6 pointsby jesse_portal3 days ago3 comments
  • jesse_portal2 days ago
    I rent and manage GPUs on sites like vast.ai and clore.ai. The prices are all over the place. You will see 5090s from $0.30/hr to $5/hr, plus bandwidth which is set by the gpu owner and can range from $0.4 per TB up to $12.00 per TB.

    This is a concept for what an order book would look like for GPU compute instead of the current listing model. It would use standardized SKUs so users know what they are getting. Its pre product, I'm curious to know what people think.

    • csw-001a day ago
      Seems like a great idea! Couple of thoughts - you need trusted actors to deliver compute, that’s a big price driver on vast.ai and runpod whose “verified” and “secure cloud” demand far higher prices. Would some type of assurance I’m going to get what I bought would be needed for an order book to work?
      • jesse_portal17 hours ago
        Yeah 100%. For the reputation we'll have rating. Instead of rating per server/gpu though like vast.ai and clore.ai it will be for the provider, and it will match bond/credit ratings, e.g., AAA, B, C. Providers start at C (which is way cheaper but with a huge risk). As the provider begins to move up their 'credit score' increases and their contracts appreciate to match.

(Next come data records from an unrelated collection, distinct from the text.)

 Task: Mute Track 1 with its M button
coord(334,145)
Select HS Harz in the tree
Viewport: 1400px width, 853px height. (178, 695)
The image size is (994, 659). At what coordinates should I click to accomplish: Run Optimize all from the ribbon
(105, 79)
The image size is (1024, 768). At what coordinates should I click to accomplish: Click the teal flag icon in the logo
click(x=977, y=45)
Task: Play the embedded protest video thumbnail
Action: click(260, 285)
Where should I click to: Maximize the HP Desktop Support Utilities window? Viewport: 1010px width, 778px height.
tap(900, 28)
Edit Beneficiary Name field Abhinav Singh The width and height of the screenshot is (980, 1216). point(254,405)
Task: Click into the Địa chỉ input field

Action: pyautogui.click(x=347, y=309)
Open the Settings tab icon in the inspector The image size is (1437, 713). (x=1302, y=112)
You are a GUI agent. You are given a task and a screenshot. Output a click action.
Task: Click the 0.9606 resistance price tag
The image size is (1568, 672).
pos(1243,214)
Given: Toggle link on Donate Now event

        Regarding "verified" and "secure cloud", the idea is to have "terms". Each contract can list requirements. For example, we have secure/enterprise gpu owners who are required to collect KYC for anyone using their gpus. This can be specified as a "term" on the contract.

        For the gpu owner:

        list an open 4090 contract, anyone can redeem:

        gpubook provider sell 4090-standard-v1 --date 2026-06-01 --ask 8.40 --terms open

        list a secure/enterprise contract that requires buyer identity + compliance info:

        gpubook provider sell h100-premium-v1 --date 2026-06-01 --ask 42.00 --terms identity,organization,compliance,workload

        For the gpu buyer:

        only buy from AAA-rated providers, and only if the terms are open:

        gpubook buy h100-premium-v1 --date 2026-06-01 --bid 39.00 --min-rating AAA --open-only

        buy from at least A-rated providers, and accept enterprise/KYC terms:

        gpubook buy h100-premium-v1 --date 2026-06-01 --bid 42.00 --min-rating A --accept-requirements identity,organization,compliance,workload

        So the book is still one market for h100-premium-v1, but each order carries its terms. A bid only matches an ask if the price crosses, the provider rating is high enough for the buyer, and the buyer has accepted the contract’s requirements. Open contracts and enterprise/KYC contracts can sit on the same book, but buyers can filter or restrict what they’re willing to take.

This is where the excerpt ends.